Прокопчучка почти всех из того села знала, ее мать родом оттуда была, но ничего не сказала. И Поночивна была ей благодарна: не любила и не умела врать, да еще своим людям. Она настойчиво приглашала соседку попробовать кулеша, словно хотела умилостивить ее. Но та есть отказалась, села на сноп и руки на коленях скрестила.
— А я вот затемно еще навострилась на раздобытки. В Калиновой роще ячменю надергала, кулешу сварила, — весело, наперекор злым предчувствиям затараторила Галя. — На вечер еще юшку сварганим, воды, хвала богу, достает, налило на три осени вперед. Баба Марийка скоро хлебца принесет. А твой Семенко уже здесь?
— Не принесет баба Марийка хлеба, — Катерина минуту помолчала, боясь сказать то, что должна была сказать. — Не принесет баба Марийка хлеба, нет бабы. Возвращались они с моим Семеном через Воронье, чтоб побыстрее, уже светать стало, а там склад немецкий в бригадировой хате. Баба Марийка впереди шла, ну и… Мой на волоске от смерти был — прыгнул в овраг и ползком, ползком. Узелок за спиной — словно мыши грызли, две дыры от пуль…
Камень навалился на грудь Поночивне, не продохнуть. А слезы из глаз сами полились, частые, тихие, как дождь осенний. Ни рыдать, ни голосить сил уже не осталось, столько горя людского насмотрелась, пережила. За ее деток баба Марийка смерть приняла. Второй матерью была, советницей и заступницей. Ее, Поночивну, в Вороньем пуля сторожила, она этой ночью в село собиралась, а баба Марийка: «Не спеши, молодица, через пятницу на субботу перепрыгивать. У тебя на руках, вона, трое сидят, а я одна как перст на всем белом свете. Да и по хате своей тоскую, как по живому человеку. Век прожила в ней. Пойду да хоть духом родным надышусь». А пошла баба за своей смертью. Полную чашу горя при жизни выпила да еще и умереть довелось не своей смертью.

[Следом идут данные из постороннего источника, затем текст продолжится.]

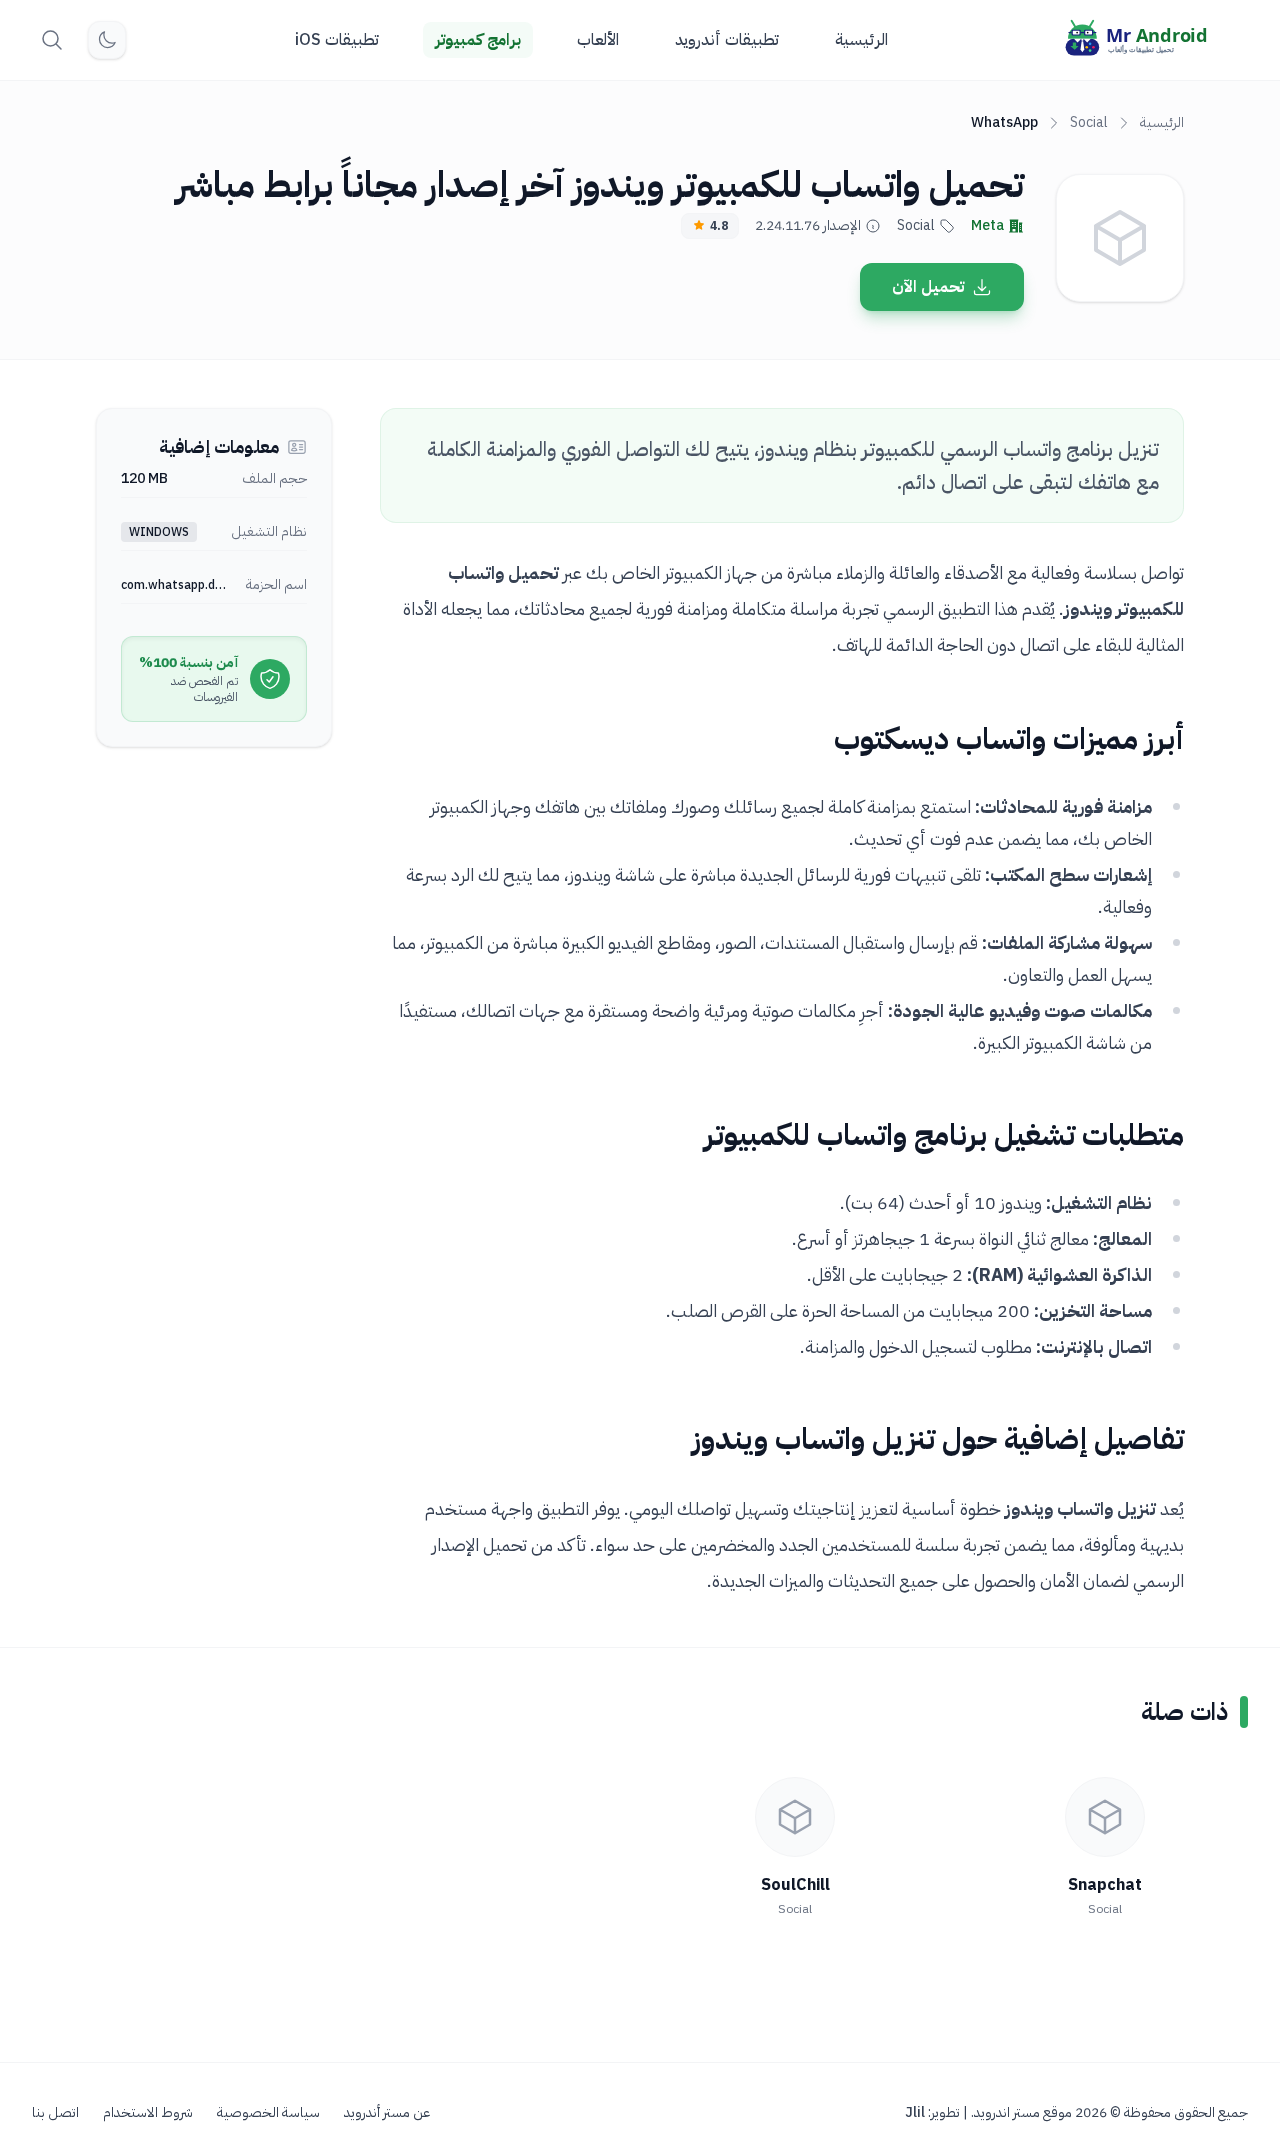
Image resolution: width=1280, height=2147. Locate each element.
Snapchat (1105, 1885)
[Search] (52, 40)
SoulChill (795, 1885)
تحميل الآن (928, 287)
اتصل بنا (55, 2113)
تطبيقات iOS (337, 40)
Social (1089, 122)
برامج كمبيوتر (478, 40)
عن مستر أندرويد (387, 2113)
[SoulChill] (795, 1817)
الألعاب (598, 40)
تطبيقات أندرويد (727, 40)
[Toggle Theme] (107, 40)
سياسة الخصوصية (268, 2113)
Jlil (915, 2112)
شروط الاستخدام (148, 2113)
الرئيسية (861, 40)
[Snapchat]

— С хлебом она не стала затеваться, а коржей напекла, Семенку два дала, так я вам один принесла, пусть дети попробуют последний гостинец от бабы Марийки.
Развернула тряпицу, подала Гале круглый, на всю сковороду, корж, а он в двух местах пулями продырявлен. Жареной кобзой[16]
и порохом пахнет. Взяла Поночивна гостинец, а слезы снова к горлу подступили.— Бабу не поднимешь теперь, — сказала Катерина, — не рви себе душу.
— Ведь была она моим детям роднее родной.
— Поплачьте, тетя, — Надежда взяла Поночивну за руку, заглянула в лицо. — Легче, когда горе выплачешь.
И Галя была благодарна девушке.
Из глубины оврага ковылял к ним Федор Копота. Старший над бабами, как прозывали его, потому что на весь Глубокий один из мужиков остался.
— Что у вас здесь, бабы, понимаешь, за поминки?
— Бабу Марийку немцы ночью в Вороньем застрелили.